# [DATASET ENTRIES]

• • • • • • •

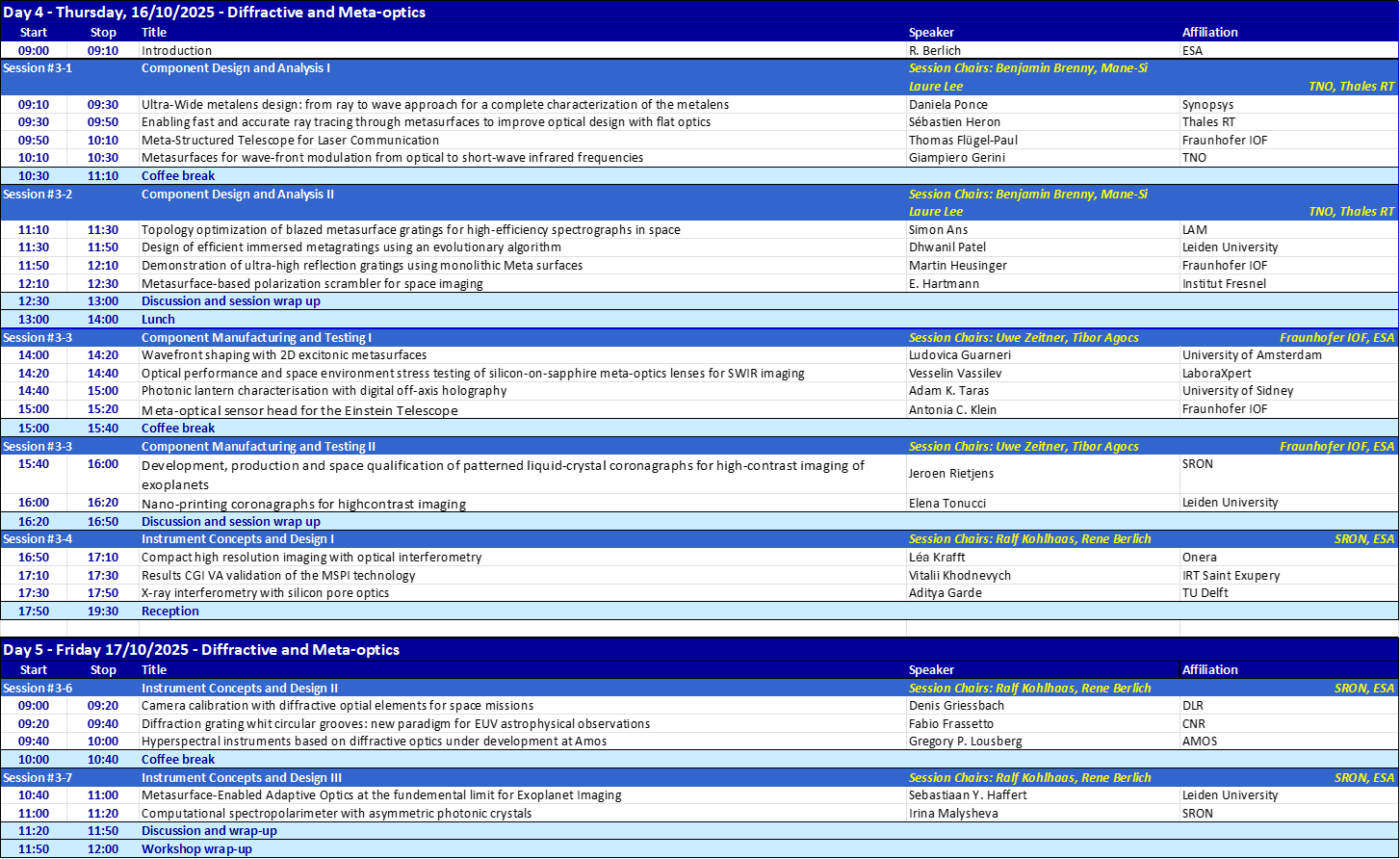Click the Affiliation column header under Day 5
The width and height of the screenshot is (1400, 859).
click(1209, 670)
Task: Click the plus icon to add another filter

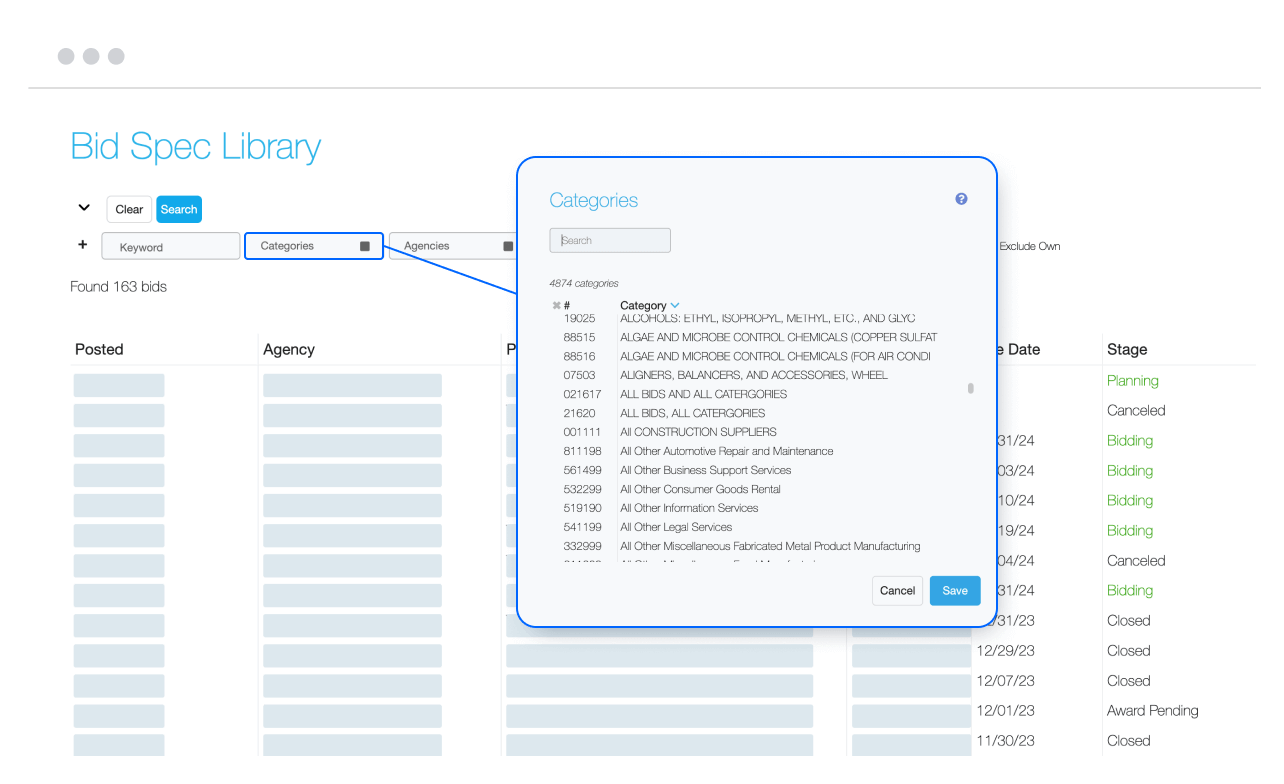Action: [82, 243]
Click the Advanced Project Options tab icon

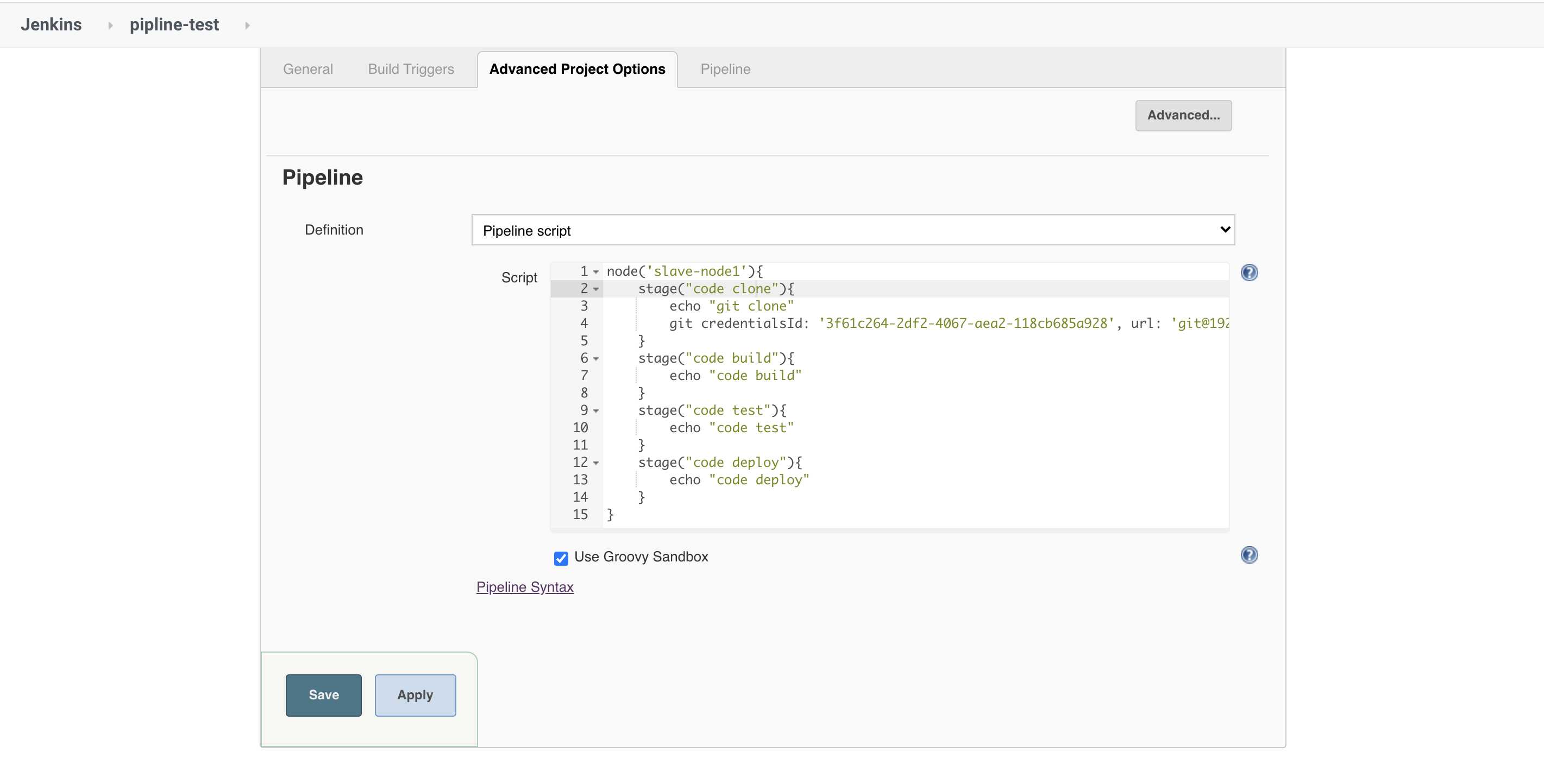(x=578, y=68)
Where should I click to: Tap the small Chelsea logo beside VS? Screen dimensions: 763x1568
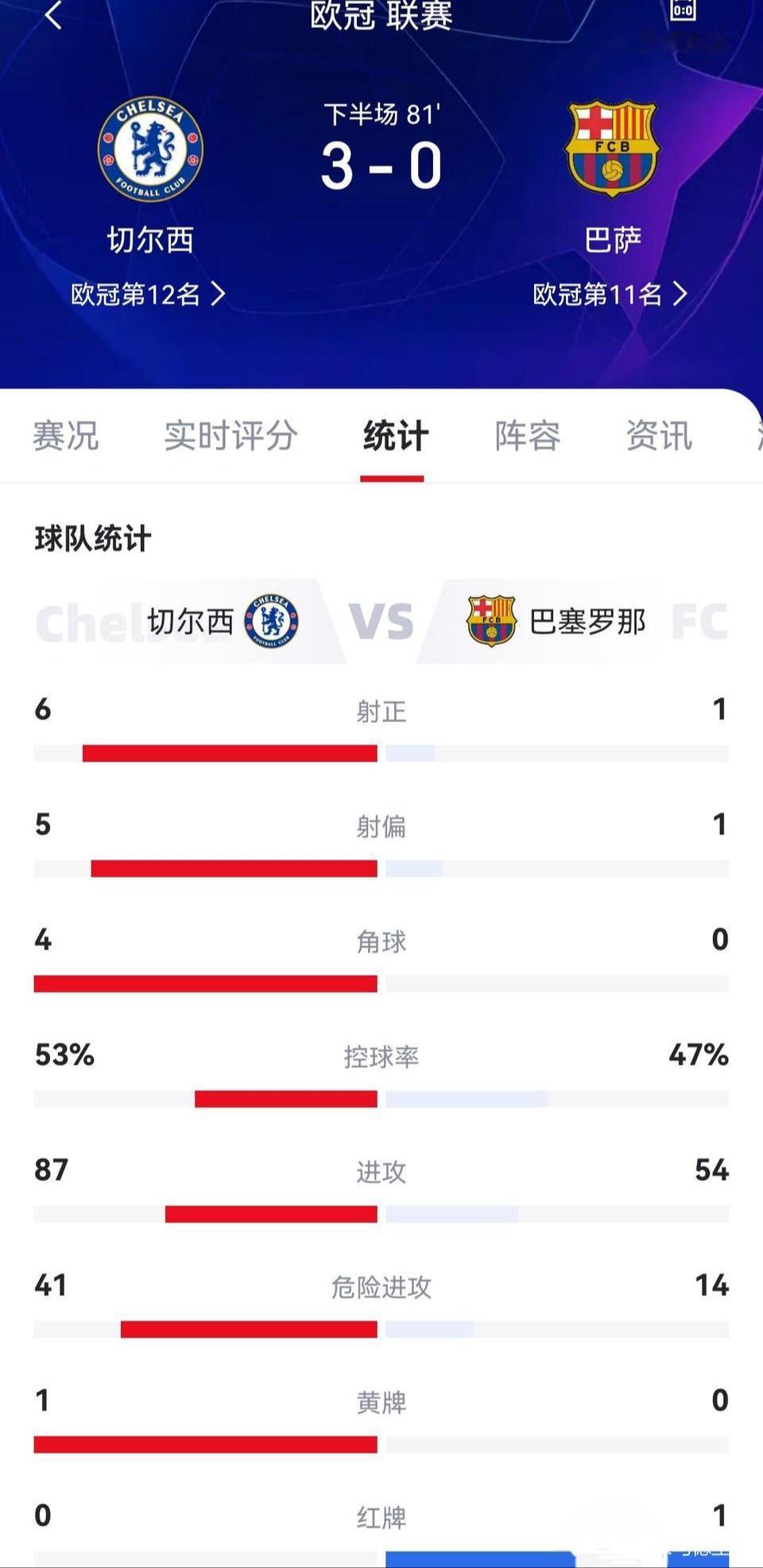point(271,621)
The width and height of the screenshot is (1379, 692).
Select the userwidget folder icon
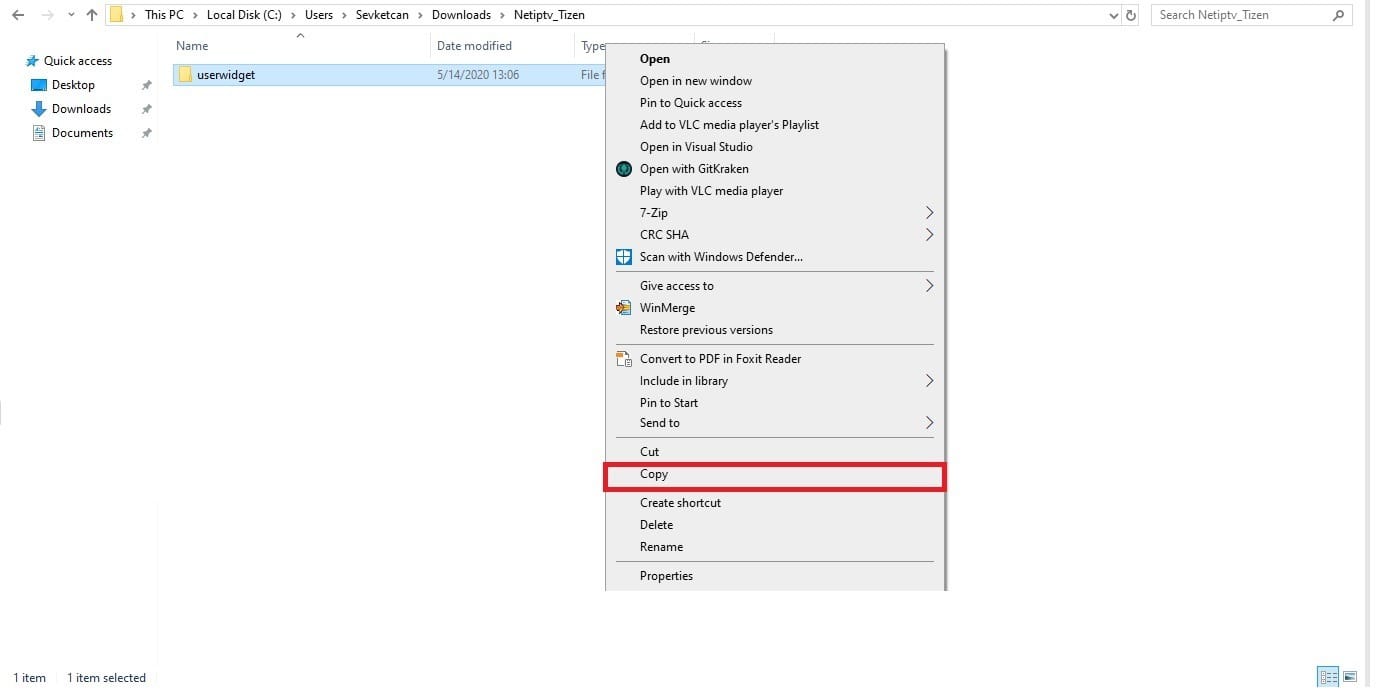tap(185, 75)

• • • • • • •

# [WORK REQUIRED]
Leave out each picture and extract the lines from the one containing "Task: Click the" through the end of the records above, inclusive, exactly as they stand.

# [RESPONSE TO THIS TASK]
Task: Click the plus icon to add another filter

Action: [82, 243]
Click the Advanced Project Options tab icon

(x=578, y=68)
Where should I click to: Tap the small Chelsea logo beside VS? Screen dimensions: 763x1568
point(271,621)
The width and height of the screenshot is (1379, 692).
Select the userwidget folder icon
tap(185, 75)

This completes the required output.